━━━━━ DATASET RECORDS

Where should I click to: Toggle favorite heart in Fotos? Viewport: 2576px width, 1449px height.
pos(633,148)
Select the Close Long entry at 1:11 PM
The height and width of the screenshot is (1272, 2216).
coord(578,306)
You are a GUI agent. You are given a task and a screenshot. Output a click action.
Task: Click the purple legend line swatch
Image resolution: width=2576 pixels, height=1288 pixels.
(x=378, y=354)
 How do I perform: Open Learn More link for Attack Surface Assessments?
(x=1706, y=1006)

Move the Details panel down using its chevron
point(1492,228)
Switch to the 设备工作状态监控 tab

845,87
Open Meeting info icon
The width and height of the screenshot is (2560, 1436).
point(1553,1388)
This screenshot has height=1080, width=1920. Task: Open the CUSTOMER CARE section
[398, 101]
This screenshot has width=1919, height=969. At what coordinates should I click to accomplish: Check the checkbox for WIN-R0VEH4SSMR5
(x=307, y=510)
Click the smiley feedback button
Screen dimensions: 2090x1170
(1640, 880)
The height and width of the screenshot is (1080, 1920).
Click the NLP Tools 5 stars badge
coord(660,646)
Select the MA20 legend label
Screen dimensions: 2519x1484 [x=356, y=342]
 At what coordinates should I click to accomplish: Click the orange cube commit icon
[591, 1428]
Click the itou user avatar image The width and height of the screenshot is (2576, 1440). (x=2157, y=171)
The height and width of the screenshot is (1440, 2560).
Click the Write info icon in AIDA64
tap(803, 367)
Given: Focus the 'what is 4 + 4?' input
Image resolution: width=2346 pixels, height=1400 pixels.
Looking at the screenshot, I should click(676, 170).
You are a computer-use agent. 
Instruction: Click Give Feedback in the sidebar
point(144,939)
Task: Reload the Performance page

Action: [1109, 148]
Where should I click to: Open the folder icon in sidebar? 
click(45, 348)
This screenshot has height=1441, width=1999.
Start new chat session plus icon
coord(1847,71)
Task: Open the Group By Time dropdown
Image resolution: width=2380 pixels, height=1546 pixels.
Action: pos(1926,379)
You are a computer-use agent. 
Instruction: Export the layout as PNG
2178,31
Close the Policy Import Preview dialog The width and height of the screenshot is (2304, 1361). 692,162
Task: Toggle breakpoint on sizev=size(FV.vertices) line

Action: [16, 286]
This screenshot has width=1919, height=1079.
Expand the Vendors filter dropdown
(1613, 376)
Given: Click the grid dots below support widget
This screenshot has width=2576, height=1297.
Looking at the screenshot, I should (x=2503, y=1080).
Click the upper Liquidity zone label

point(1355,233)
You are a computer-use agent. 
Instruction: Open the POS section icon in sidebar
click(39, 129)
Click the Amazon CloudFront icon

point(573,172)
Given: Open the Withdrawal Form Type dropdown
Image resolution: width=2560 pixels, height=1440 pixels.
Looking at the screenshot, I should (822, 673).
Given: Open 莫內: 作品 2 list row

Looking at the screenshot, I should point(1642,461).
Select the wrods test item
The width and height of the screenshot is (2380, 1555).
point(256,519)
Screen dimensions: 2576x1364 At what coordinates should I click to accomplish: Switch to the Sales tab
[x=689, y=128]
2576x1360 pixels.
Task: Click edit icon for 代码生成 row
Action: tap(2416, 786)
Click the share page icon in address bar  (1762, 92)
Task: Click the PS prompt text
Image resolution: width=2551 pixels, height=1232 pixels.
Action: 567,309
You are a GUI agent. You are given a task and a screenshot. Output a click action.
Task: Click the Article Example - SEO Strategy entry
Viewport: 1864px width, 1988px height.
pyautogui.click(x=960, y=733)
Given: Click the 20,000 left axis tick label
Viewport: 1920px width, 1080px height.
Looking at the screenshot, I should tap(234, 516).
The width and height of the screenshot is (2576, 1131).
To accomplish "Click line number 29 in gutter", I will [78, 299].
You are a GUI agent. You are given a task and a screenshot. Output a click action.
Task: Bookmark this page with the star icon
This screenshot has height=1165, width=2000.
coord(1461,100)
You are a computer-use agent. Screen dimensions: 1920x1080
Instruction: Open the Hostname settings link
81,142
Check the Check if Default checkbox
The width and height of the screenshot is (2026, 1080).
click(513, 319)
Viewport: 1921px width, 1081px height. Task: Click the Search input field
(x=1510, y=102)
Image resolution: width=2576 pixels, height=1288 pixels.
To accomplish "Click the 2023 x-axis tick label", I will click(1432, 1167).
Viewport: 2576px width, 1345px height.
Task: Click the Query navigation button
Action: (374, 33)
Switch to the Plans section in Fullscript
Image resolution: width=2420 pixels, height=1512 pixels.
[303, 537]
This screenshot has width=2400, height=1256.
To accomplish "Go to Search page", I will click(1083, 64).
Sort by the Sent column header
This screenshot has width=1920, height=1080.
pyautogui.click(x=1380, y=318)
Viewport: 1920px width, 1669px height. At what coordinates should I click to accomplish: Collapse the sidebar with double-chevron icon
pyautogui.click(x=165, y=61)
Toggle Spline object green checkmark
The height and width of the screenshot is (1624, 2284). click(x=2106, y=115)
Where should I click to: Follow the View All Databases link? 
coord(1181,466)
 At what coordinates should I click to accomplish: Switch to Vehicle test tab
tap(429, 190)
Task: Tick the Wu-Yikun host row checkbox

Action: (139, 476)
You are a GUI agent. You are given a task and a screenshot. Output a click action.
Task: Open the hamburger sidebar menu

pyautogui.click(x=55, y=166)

━━━━━━━━━━

- EXERCISE REQUIREMENTS
Return only the lines spanning from the first line of the material through the line with "Task: Click the purple legend line swatch", copied exactly, both ends kept.

- SOLVED PROBLEM
Where should I click to: Toggle favorite heart in Fotos? Viewport: 2576px width, 1449px height.
pos(633,148)
Select the Close Long entry at 1:11 PM
The height and width of the screenshot is (1272, 2216).
coord(578,306)
You are a GUI agent. You are given a task and a screenshot. Output a click action.
Task: Click the purple legend line swatch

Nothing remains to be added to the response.